O Destino dos Bobos
No bar da esquina, entre um gole de café morno e um pão de queijo já meio frio, Seu Antônio, velho operário aposentado, escuta uma conversa que lhe causa certo desconforto. Na mesa ao lado, dois jovens universitários, cheios de certezas e palavras difíceis, debatem sobre “fascismo” e “trabalho”. Coisas que ele conhece bem, mas nunca precisou colocar nesses termos.
— O problema do fascismo é a violência contra as liberdades — diz um.
— Mas o fascismo também está na exploração do trabalho! — rebate o outro.
Seu Antônio ajeita o boné surrado, respira fundo e pensa: “Será que eles sabem mesmo do que estão falando?”
Fascismo e Trabalho: Um Casamento por Conveniência
A frase de Ailton Krenak, aquela que fala sobre a cumplicidade entre o fascismo e o trabalhismo, volta à mente de Seu Antônio como um assobio antigo:
“Não dá pra ouvir uma frase fascista e outra trabalhista sem perceber a cumplicidade ideológica que elas implicam.”
Cumplicidade. A palavra é pesada, mas certeira. No fundo, o mundo do trabalho sempre esteve de braços dados com o controle, com a ordem, com a disciplina. E o fascismo? Ah, esse se alimenta de tudo isso. Porque quem controla corpos também controla mentes.
Seu Antônio lembra dos anos que passou na fábrica, onde o relógio era o patrão mais implacável. Ali, todo mundo tinha um destino traçado: trabalhar, produzir, e, se sobrasse tempo, viver.
— O mundo do trabalho acha que os pobres têm um destino: ser pobre. É por isso que ele se chama mundo do trabalho — a frase de Krenak ecoa novamente.
O Trabalho como Destino
No fundo, o mundo do trabalho nunca prometeu nada além de mais trabalho. “Esforce-se, estude, faça hora extra, quem sabe você sobe na vida.” Mas Seu Antônio sabe bem que a escada social é uma ilusão. Subir um degrau não significa sair do jogo; significa apenas carregar um fardo um pouco mais pesado, enquanto o destino final continua o mesmo: ser pobre.
— Você nasceu para isso, para trabalhar — diziam os chefes, os políticos, os patrões invisíveis.
E ele acreditou por muito tempo. Acreditou porque ensinaram que o trabalho dignifica, que ser pobre era parte do contrato com a vida.
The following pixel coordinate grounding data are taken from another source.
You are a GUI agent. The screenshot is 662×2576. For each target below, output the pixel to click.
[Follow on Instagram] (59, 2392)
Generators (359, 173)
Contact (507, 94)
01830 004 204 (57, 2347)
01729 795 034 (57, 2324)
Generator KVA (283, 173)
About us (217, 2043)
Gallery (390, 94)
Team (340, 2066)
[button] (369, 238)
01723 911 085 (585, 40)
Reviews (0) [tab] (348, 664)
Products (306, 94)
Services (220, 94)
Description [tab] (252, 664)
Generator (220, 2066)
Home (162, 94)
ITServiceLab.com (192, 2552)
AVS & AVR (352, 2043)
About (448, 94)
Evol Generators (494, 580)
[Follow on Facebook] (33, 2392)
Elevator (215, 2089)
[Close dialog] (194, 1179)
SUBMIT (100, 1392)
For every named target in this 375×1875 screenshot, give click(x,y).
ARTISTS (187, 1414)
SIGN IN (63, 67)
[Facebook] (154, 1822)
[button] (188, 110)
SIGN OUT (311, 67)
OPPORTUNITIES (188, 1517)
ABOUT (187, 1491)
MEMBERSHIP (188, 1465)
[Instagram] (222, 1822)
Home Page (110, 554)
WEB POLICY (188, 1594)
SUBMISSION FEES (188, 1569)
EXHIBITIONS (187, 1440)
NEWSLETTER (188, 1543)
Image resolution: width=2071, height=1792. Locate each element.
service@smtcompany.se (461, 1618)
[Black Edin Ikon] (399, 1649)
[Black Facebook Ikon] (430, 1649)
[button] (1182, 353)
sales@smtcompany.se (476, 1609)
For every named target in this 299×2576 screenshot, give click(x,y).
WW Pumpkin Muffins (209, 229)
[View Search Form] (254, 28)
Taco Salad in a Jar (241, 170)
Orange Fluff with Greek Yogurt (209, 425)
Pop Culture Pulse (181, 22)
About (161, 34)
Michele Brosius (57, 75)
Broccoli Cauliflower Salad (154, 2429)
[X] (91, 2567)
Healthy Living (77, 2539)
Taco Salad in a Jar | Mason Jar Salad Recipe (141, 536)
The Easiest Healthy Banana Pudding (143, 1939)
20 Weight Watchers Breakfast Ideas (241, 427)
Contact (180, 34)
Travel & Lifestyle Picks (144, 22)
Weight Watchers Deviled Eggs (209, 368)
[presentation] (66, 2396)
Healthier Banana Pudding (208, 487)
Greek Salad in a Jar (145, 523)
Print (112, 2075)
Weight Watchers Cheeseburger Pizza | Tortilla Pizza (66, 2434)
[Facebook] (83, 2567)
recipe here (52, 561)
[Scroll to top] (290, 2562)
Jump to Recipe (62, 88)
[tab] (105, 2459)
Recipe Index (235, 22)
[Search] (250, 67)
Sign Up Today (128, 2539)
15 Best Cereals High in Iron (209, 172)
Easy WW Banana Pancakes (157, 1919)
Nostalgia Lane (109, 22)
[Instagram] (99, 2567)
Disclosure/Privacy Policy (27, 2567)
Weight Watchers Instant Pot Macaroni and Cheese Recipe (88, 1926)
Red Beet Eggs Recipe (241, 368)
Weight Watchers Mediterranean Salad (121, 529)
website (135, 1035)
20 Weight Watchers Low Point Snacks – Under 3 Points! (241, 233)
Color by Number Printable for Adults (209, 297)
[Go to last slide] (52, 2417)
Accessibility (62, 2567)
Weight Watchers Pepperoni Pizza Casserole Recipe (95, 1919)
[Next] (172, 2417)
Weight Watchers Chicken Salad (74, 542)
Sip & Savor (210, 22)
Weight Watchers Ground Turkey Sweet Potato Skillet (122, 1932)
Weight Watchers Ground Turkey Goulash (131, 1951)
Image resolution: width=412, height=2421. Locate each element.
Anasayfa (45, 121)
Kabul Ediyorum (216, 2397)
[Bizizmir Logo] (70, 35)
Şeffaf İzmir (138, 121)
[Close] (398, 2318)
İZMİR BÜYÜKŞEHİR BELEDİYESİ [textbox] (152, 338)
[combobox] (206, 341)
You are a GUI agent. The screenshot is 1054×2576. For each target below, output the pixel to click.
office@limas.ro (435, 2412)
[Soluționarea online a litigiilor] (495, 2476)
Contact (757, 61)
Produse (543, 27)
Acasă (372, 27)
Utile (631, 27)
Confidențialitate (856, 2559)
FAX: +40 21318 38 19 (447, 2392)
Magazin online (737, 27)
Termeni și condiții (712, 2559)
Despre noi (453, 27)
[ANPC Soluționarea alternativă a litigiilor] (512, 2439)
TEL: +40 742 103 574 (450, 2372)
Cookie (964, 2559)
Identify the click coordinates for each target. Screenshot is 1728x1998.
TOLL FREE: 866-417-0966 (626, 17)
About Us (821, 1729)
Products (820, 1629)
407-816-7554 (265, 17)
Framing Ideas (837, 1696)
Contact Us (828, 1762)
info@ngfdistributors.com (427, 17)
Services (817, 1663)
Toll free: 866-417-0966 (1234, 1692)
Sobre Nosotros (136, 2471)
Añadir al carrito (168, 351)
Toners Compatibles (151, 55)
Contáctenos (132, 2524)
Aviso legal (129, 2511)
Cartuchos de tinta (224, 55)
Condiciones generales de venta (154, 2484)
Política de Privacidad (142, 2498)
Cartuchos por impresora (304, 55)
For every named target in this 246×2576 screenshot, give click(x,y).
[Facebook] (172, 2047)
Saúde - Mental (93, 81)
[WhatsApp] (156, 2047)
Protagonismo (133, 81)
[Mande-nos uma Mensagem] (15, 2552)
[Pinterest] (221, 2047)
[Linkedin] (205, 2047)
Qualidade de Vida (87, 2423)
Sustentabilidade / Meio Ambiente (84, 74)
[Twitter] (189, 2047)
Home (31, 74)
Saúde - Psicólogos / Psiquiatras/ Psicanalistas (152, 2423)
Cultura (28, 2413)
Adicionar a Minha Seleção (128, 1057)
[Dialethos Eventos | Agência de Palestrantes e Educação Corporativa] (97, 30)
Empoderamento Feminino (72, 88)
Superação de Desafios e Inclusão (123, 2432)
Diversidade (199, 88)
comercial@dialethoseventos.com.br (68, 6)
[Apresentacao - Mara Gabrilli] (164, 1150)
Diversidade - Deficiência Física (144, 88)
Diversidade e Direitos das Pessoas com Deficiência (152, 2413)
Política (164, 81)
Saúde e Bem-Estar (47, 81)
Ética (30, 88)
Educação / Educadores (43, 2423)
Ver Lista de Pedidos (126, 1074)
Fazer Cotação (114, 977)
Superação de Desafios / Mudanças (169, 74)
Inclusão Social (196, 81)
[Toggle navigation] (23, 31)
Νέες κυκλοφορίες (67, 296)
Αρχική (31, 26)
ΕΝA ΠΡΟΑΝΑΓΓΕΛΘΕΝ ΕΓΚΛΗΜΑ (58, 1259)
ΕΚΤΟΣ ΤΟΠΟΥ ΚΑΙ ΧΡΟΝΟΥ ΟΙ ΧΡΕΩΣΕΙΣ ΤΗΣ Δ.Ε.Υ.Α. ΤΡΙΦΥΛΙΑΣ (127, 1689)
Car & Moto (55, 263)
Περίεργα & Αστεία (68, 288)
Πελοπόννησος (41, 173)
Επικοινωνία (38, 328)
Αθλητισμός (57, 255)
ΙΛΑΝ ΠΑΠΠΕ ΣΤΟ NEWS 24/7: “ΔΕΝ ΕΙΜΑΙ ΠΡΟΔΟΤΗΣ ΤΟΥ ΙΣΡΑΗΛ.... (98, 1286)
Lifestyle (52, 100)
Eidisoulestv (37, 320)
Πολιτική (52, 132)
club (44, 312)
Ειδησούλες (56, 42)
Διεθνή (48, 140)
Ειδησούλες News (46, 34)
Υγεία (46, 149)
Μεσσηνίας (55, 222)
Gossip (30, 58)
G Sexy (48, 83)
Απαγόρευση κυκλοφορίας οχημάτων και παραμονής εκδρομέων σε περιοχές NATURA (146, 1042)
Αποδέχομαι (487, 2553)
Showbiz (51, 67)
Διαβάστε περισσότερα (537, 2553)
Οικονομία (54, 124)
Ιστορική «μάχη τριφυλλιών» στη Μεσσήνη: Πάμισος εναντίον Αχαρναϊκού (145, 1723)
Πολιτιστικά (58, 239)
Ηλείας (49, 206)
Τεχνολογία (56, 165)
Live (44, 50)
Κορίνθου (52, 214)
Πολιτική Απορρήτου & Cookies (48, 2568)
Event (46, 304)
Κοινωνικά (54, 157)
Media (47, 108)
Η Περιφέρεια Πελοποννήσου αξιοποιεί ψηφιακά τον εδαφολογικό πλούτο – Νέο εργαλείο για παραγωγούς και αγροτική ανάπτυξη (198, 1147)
Só não contaram que dignidade não paga as contas nem alimenta os sonhos.
Entre Bobos e Libertos
Na mesa ao lado, os jovens continuam falando. Citam pensadores estrangeiros, fazem críticas “decoloniais” e concluem que a solução está em transformar o sistema por dentro. Seu Antônio não ri, mas por dentro a ironia ressoa. “Transformar por dentro? Como, se o próprio sistema é feito para não ser transformado?”
Krenak tinha razão: repetir os refrões acadêmicos é imitar a fala do dono. É se prender ao mesmo destino que o sistema quer para todos — ser um bobo que acha que pensa livremente enquanto repete as ideias que lhe deram.
O velho operário se levanta, paga o café, e, antes de sair, murmura para si mesmo:
— O mundo do trabalho? Esse não é meu mundo. Meu mundo é viver, e viver não tem destino traçado.
E vai embora, com passos lentos, mas livres. Porque, no fim das contas, ser livre não é só trabalhar menos — é pensar além das grades invisíveis que o mundo do trabalho tenta impor.